Kartarpur — sacred to the Sikhs for being the final resting place of Guru Nanak — is located on Pakistani side of the river Ravi, two miles from the Indian border. Had Cyril Radcliffe been adequately tutored before he came to the subcontinent in 1947, he might have been more sensitive to the feelings of the various religious communities whose lives he was to damage so irreparably. But what could be expected of a lawyer who confessed later to Kuldip Nayar that following the line of the river Ravi, he had included Lahore first in India because it lay on the eastern side of the river? He re-drew the line after being told by a more intelligent subordinate that his mistake would result in the infant Pakistan having no major city in the Punjab.

The recent agreement on Kartarpur, initiated decades ago, would allow Indian pilgrims visa-free access to a site located within Pakistani territory. Conceived as a corridor of peace, its opening ceremony was anything but. The two governments bickered in an unseemly replay of the argument after Guru Nanak’s death in 1539 on whether his body should be buried or cremated.

Two foundation stones were laid on different dates– on 26th November by the Indian Vice-President on one side of the Ravi and two days later by Pakistani prime minister on the other. PM Imran Khan had hoped that his presence at Kartarpur would attract his counterpart. Instead, Mr Modi looked the other way. Imran Khan brought with him his Foreign Minister Shah Mehmood Qureshi.  Indian FM Sushma Swaraj pleaded a prior commitment and stayed away. Hidden in Imran Khan’s baggage was his Chief Minister Punjab Buzdar. Indian Punjab’s CM Capt Amarinder Singh absented himself with an uncharacteristic, uncivil rejection. Pakistan’s COAS General Bajwa appeared long enough to hug Punjab MP Navjot Sindhu yet again, in public. At this, Indian army chief General Rawat retaliated from New Delhi by pouting advice, not that Pakistan should de-nuclearise or demilitarise, but that it should ‘develop itself into a secular state’. Clearly, they all thought diplomacy was too serious a business to be left to diplomats. 
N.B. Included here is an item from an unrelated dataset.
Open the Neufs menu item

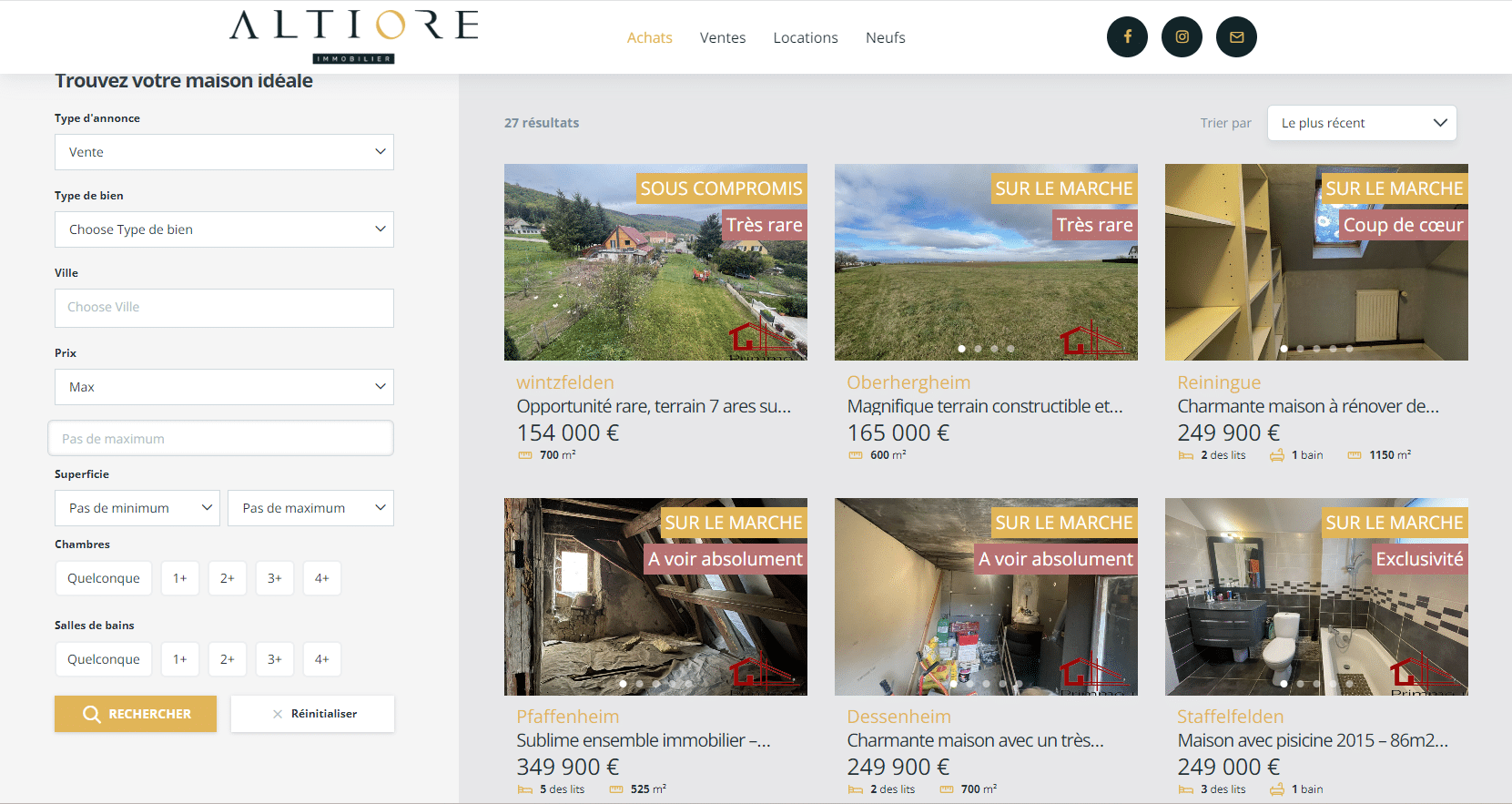point(886,37)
At Kartarpur, the marigolds offered in Guru Nanak’s name have wilted, the prasad gone stale, the langar become cold.  Its sanctity stands diminished by warring politicians who have turned it into yet another Kurukshetra, yet another field of sub-continental fratricide. Guru Nanak deserved better. Five hundred years ago, he had left this message for both governments: A man of faith can battle but ‘in open field,/with his mind perfectly in control, and with his heart poised in love’.    

Hopefully, the two governments will find an equal love by 1 November 2019, the target date for the completion of the Kartarpur project. The corridor envisages a 800 ft. bridge across the river Ravi, wide enough for a pilgrim bus but too narrow for a tank.

In 1994, the British and the French thought the Chunnel link would bring their countries closer together. Brexit put paid to that.  It is up to our two governments to ensure that Kartarpur does not degenerate into a corridor of dissent.